_EXERCISE REQUIREMENTS_
Copy every entry verbatim and skip the pictures.

Extracted records
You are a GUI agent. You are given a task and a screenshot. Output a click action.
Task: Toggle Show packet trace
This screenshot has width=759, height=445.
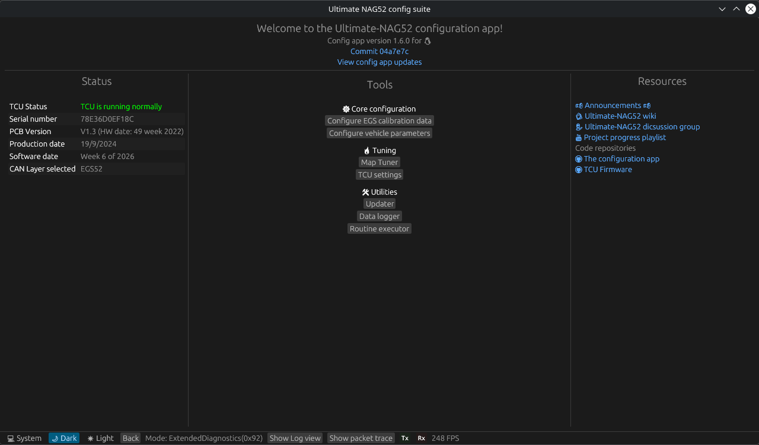pos(361,438)
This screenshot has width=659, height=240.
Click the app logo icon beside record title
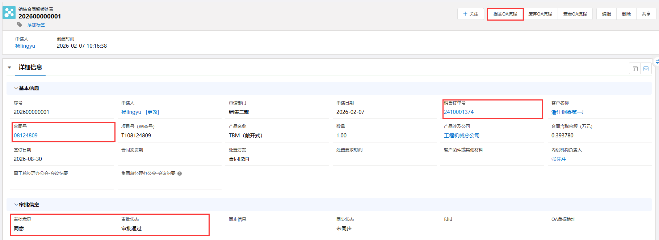click(x=9, y=13)
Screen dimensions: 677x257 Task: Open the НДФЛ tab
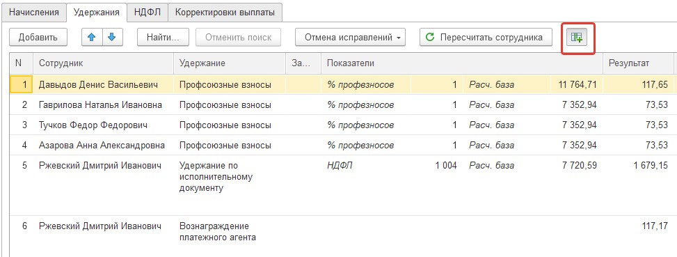pos(148,13)
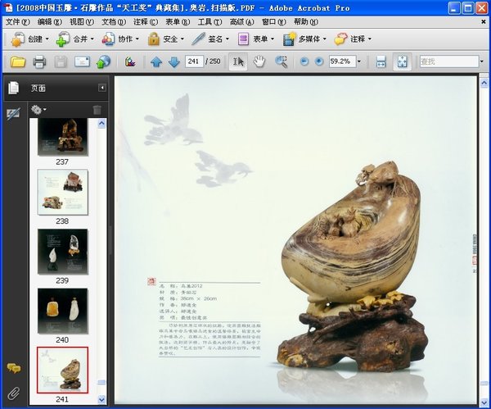Click the email envelope icon
This screenshot has height=409, width=491.
[x=82, y=61]
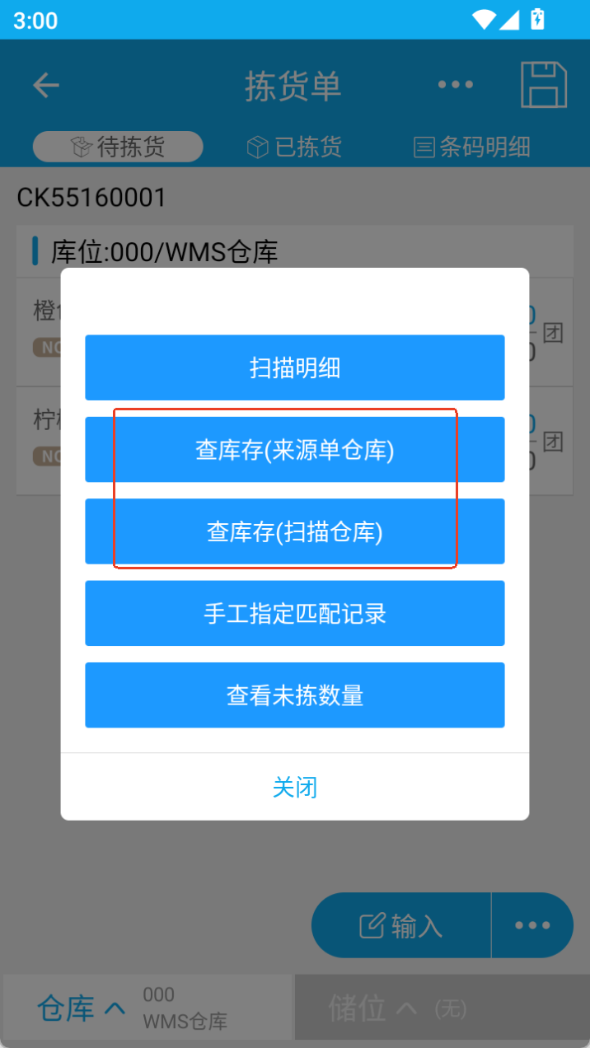Select 查库存(扫描仓库) option
The width and height of the screenshot is (590, 1048).
click(295, 531)
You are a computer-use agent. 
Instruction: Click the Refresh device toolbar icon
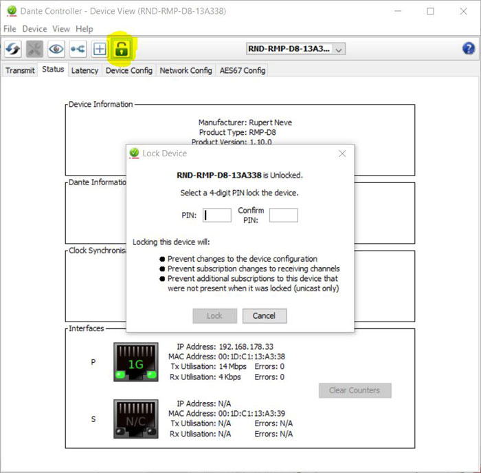(x=13, y=49)
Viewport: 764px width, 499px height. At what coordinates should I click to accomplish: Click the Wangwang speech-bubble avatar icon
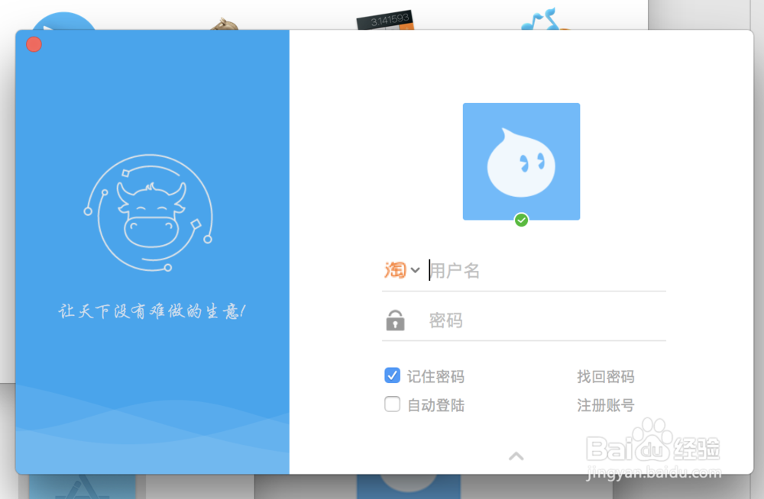point(521,160)
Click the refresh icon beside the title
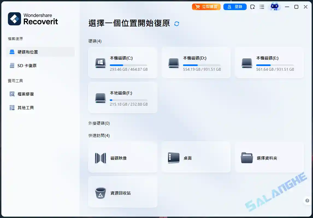The width and height of the screenshot is (313, 218). point(176,24)
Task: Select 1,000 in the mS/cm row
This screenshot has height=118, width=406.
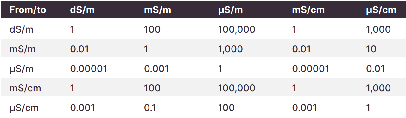Action: click(x=378, y=88)
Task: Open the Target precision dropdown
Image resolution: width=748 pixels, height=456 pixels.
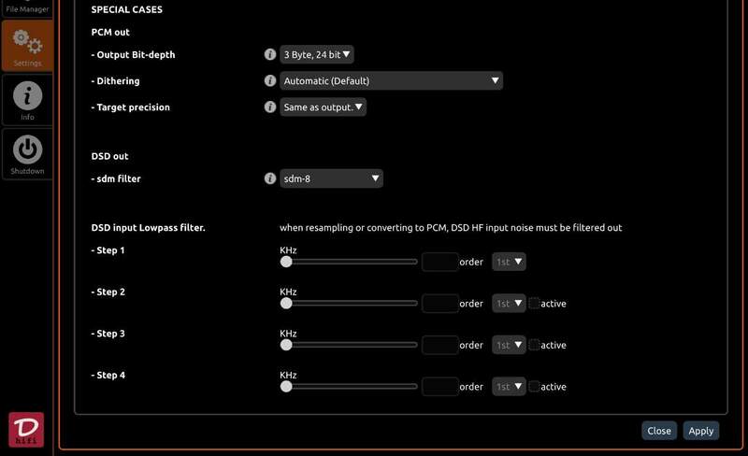Action: [324, 107]
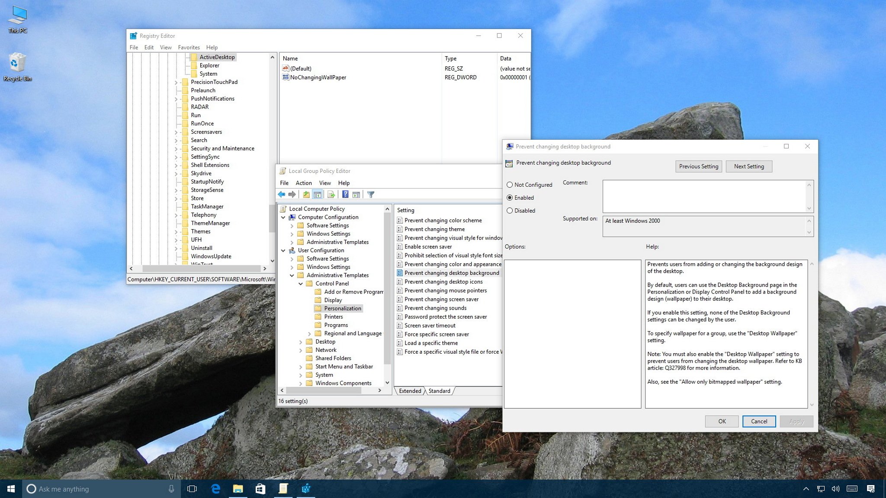Select the Not Configured radio button
Screen dimensions: 886x498
(x=510, y=184)
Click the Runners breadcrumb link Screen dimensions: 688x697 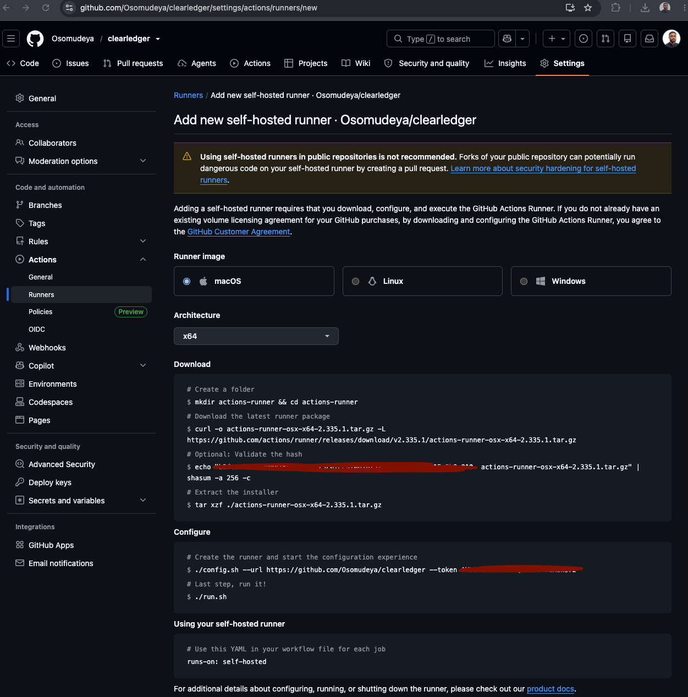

_RESPONSE_
You are a GUI agent. You are given a task and a screenshot. Output a click action.
Task: Toggle Show packet trace
This screenshot has width=759, height=445.
pos(361,438)
This screenshot has width=659, height=240.
Click the app logo icon beside record title
click(x=9, y=13)
Screen dimensions: 677x257 Task: Open the НДФЛ tab
pos(148,13)
Click the email envelope icon
This screenshot has height=409, width=491.
[x=82, y=61]
Select 查库存(扫描仓库) option
The width and height of the screenshot is (590, 1048).
click(295, 531)
You are a computer-use agent. 
Instruction: Click the Refresh device toolbar icon
(x=13, y=49)
Viewport: 764px width, 499px height. At what coordinates should I click to accomplish: Click the Wangwang speech-bubble avatar icon
point(521,160)
Click the refresh icon beside the title
The width and height of the screenshot is (313, 218). point(176,24)
Task: Select 1,000 in the mS/cm row
This screenshot has height=118, width=406.
Action: click(x=378, y=88)
Task: Open the Target precision dropdown
Image resolution: width=748 pixels, height=456 pixels.
Action: [324, 107]
Select the Not Configured radio button
Screen dimensions: 886x498
(x=510, y=184)
Click the Runners breadcrumb link Screen dimensions: 688x697 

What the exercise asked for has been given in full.